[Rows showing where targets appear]
-*-

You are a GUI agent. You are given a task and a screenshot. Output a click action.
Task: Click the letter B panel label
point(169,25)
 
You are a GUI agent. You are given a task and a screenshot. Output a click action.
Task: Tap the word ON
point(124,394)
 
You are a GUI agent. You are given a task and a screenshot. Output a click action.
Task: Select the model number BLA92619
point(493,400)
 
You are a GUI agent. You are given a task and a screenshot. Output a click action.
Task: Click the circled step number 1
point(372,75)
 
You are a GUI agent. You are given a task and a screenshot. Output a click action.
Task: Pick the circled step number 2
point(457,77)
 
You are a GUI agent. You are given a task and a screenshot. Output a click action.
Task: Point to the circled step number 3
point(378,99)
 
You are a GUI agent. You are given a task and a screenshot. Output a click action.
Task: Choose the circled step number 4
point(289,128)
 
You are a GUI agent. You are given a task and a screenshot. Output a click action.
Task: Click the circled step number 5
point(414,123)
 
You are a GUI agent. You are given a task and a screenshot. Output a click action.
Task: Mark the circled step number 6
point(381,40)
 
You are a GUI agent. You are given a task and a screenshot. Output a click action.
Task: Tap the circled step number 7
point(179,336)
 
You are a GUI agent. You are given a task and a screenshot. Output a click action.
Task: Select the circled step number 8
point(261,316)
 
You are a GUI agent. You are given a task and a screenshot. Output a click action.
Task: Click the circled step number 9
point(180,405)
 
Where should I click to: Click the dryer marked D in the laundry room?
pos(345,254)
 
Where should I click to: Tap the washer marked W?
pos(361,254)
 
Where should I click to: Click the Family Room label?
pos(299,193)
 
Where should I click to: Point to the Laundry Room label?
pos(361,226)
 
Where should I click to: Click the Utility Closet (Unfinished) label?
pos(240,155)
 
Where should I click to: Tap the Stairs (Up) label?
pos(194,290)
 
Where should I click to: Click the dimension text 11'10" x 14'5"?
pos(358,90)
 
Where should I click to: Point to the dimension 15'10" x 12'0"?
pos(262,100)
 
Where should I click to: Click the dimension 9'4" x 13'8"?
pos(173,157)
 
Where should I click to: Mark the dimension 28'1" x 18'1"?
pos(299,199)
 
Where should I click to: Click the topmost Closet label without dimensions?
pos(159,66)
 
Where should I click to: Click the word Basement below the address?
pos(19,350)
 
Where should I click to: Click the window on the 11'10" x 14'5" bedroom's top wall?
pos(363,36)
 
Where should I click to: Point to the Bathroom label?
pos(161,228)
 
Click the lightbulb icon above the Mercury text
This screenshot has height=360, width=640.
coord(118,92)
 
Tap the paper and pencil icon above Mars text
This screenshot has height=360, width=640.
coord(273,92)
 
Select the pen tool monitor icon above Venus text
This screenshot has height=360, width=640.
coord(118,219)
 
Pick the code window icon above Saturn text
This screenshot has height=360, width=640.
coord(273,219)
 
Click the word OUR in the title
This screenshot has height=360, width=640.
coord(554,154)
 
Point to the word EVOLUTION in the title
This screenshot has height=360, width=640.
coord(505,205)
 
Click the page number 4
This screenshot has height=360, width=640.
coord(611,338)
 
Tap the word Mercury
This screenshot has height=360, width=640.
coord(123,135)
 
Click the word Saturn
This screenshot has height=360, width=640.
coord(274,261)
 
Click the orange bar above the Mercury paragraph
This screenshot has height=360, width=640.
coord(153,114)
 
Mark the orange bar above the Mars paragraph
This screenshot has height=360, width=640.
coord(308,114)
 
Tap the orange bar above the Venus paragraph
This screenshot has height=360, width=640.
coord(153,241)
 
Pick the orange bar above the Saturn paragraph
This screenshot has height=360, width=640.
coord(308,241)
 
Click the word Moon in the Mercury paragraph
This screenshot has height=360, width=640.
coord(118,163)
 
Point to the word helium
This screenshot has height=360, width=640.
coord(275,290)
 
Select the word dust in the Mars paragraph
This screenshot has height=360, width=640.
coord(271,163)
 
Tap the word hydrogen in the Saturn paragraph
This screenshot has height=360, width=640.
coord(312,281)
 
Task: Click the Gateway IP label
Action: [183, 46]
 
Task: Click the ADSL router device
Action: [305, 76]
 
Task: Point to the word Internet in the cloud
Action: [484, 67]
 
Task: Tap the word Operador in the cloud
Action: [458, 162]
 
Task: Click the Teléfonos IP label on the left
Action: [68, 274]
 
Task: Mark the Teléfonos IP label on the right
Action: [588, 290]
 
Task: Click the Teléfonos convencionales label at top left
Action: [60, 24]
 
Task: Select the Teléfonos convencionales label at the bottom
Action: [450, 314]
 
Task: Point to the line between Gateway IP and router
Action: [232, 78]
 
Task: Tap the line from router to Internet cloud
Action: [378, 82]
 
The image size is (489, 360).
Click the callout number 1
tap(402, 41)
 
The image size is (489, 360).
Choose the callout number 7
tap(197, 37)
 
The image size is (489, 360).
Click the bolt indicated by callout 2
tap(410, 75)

-*-

## Problem to work on
Starting with the very first of the lines above, copy each one word for word, and stop after the line that contains "point(124,394)".

## Response to the exercise
You are a GUI agent. You are given a task and a screenshot. Output a click action.
Task: Click the letter B panel label
point(169,25)
 
You are a GUI agent. You are given a task and a screenshot. Output a click action.
Task: Tap the word ON
point(124,394)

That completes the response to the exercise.